## Short exercise
Revise the lines below so that each "Where should I click to" becomes "Where do I click to", with nothing else changed.

## Source data
■ ■ ■

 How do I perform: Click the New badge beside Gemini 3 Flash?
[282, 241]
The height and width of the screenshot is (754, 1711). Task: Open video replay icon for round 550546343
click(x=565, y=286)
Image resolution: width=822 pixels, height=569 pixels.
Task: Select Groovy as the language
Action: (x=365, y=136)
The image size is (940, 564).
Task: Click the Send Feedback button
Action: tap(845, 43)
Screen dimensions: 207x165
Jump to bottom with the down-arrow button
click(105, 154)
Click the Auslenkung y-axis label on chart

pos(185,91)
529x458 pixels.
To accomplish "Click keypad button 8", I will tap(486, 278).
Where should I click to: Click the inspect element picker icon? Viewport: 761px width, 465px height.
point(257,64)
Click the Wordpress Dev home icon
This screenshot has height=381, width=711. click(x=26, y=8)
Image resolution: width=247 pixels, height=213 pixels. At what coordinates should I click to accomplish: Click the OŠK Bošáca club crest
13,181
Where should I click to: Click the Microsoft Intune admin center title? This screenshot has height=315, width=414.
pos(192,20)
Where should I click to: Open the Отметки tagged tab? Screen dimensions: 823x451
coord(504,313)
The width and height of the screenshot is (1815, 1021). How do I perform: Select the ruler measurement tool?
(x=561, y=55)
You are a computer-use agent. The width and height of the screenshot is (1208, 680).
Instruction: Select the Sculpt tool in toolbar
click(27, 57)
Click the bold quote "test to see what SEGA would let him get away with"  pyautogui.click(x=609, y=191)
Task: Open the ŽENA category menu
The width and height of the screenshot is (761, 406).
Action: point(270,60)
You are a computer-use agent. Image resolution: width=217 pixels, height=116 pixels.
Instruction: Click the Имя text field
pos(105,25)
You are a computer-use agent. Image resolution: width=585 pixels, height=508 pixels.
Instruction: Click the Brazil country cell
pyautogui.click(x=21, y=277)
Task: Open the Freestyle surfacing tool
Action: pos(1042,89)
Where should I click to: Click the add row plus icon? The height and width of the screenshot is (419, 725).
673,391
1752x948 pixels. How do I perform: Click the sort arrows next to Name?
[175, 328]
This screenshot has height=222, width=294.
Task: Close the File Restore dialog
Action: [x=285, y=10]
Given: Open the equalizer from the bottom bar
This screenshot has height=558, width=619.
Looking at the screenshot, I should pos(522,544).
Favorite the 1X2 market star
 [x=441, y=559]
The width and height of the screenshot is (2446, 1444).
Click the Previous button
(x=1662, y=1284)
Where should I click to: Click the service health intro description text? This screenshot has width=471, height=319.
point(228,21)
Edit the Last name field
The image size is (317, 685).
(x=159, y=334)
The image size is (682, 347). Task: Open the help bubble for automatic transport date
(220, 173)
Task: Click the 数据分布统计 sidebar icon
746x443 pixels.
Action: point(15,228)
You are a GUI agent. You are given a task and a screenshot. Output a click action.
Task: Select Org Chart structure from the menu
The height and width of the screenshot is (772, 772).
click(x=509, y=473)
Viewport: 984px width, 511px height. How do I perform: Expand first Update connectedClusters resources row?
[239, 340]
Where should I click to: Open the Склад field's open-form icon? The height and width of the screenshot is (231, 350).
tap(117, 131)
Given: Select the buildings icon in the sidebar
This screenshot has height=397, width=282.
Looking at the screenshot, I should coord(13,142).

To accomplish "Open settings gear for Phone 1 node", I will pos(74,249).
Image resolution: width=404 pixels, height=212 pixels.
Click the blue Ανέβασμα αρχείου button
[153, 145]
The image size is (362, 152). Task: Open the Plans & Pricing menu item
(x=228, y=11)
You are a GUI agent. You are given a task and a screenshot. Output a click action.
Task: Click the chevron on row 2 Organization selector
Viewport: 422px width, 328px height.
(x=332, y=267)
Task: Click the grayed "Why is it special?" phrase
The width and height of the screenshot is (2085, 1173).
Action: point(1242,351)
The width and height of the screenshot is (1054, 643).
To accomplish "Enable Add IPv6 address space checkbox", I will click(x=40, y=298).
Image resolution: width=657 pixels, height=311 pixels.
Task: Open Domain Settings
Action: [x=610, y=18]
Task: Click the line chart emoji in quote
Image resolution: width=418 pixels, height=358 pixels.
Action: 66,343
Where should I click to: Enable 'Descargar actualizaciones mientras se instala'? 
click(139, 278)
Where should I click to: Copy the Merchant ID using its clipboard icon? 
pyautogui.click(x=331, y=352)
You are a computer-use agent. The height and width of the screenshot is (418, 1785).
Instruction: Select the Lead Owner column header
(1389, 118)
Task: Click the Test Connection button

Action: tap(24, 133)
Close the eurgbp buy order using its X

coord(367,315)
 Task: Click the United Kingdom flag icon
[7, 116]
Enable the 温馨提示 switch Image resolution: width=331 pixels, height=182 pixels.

■ ■ ■

## Exercise response
 How do I perform: Click the New badge beside Gemini 3 Flash?
[282, 241]
The height and width of the screenshot is (754, 1711). Task: Open video replay icon for round 550546343
click(x=565, y=286)
Image resolution: width=822 pixels, height=569 pixels.
Task: Select Groovy as the language
Action: (x=365, y=136)
The image size is (940, 564).
Task: Click the Send Feedback button
Action: tap(845, 43)
Screen dimensions: 207x165
Jump to bottom with the down-arrow button
click(105, 154)
Click the Auslenkung y-axis label on chart

pos(185,91)
529x458 pixels.
To accomplish "Click keypad button 8", I will tap(486, 278).
Where do I click to: Click the inspect element picker icon? Viewport: 761px width, 465px height.
point(257,64)
Click the Wordpress Dev home icon
This screenshot has height=381, width=711. click(x=26, y=8)
Image resolution: width=247 pixels, height=213 pixels. At what coordinates should I click to accomplish: Click the OŠK Bošáca club crest
13,181
Where do I click to: Click the Microsoft Intune admin center title? This screenshot has height=315, width=414.
pos(192,20)
Where do I click to: Open the Отметки tagged tab? Screen dimensions: 823x451
coord(504,313)
The width and height of the screenshot is (1815, 1021). How do I perform: Select the ruler measurement tool?
(x=561, y=55)
You are a computer-use agent. The width and height of the screenshot is (1208, 680).
Instruction: Select the Sculpt tool in toolbar
click(27, 57)
Click the bold quote "test to see what SEGA would let him get away with"  pyautogui.click(x=609, y=191)
Task: Open the ŽENA category menu
The width and height of the screenshot is (761, 406).
Action: point(270,60)
You are a computer-use agent. Image resolution: width=217 pixels, height=116 pixels.
Instruction: Click the Имя text field
pos(105,25)
You are a computer-use agent. Image resolution: width=585 pixels, height=508 pixels.
Instruction: Click the Brazil country cell
pyautogui.click(x=21, y=277)
Task: Open the Freestyle surfacing tool
Action: pos(1042,89)
Where do I click to: Click the add row plus icon? The height and width of the screenshot is (419, 725).
673,391
1752x948 pixels. How do I perform: Click the sort arrows next to Name?
[175, 328]
This screenshot has height=222, width=294.
Task: Close the File Restore dialog
Action: [x=285, y=10]
Given: Open the equalizer from the bottom bar
This screenshot has height=558, width=619.
Looking at the screenshot, I should pos(522,544).
Favorite the 1X2 market star
 [x=441, y=559]
The width and height of the screenshot is (2446, 1444).
Click the Previous button
(x=1662, y=1284)
Where do I click to: Click the service health intro description text? This screenshot has width=471, height=319.
point(228,21)
Edit the Last name field
The image size is (317, 685).
(x=159, y=334)
The image size is (682, 347). Task: Open the help bubble for automatic transport date
(220, 173)
Task: Click the 数据分布统计 sidebar icon
746x443 pixels.
Action: point(15,228)
You are a GUI agent. You are given a task and a screenshot. Output a click action.
Task: Select Org Chart structure from the menu
The height and width of the screenshot is (772, 772).
click(x=509, y=473)
Viewport: 984px width, 511px height. How do I perform: Expand first Update connectedClusters resources row?
[239, 340]
Where do I click to: Open the Склад field's open-form icon? The height and width of the screenshot is (231, 350).
tap(117, 131)
Given: Select the buildings icon in the sidebar
This screenshot has height=397, width=282.
Looking at the screenshot, I should coord(13,142).

To accomplish "Open settings gear for Phone 1 node", I will pos(74,249).
Image resolution: width=404 pixels, height=212 pixels.
Click the blue Ανέβασμα αρχείου button
[153, 145]
The image size is (362, 152). Task: Open the Plans & Pricing menu item
(x=228, y=11)
You are a GUI agent. You are given a task and a screenshot. Output a click action.
Task: Click the chevron on row 2 Organization selector
Viewport: 422px width, 328px height.
(x=332, y=267)
Task: Click the grayed "Why is it special?" phrase
The width and height of the screenshot is (2085, 1173).
Action: point(1242,351)
The width and height of the screenshot is (1054, 643).
To accomplish "Enable Add IPv6 address space checkbox", I will click(x=40, y=298).
Image resolution: width=657 pixels, height=311 pixels.
Task: Open Domain Settings
Action: [x=610, y=18]
Task: Click the line chart emoji in quote
Image resolution: width=418 pixels, height=358 pixels.
Action: 66,343
Where do I click to: Enable 'Descargar actualizaciones mientras se instala'? 
click(139, 278)
Where do I click to: Copy the Merchant ID using its clipboard icon? 
pyautogui.click(x=331, y=352)
You are a computer-use agent. The height and width of the screenshot is (418, 1785).
Instruction: Select the Lead Owner column header
(1389, 118)
Task: Click the Test Connection button

Action: tap(24, 133)
Close the eurgbp buy order using its X

coord(367,315)
 Task: Click the United Kingdom flag icon
[7, 116]
Enable the 温馨提示 switch Image resolution: width=331 pixels, height=182 pixels.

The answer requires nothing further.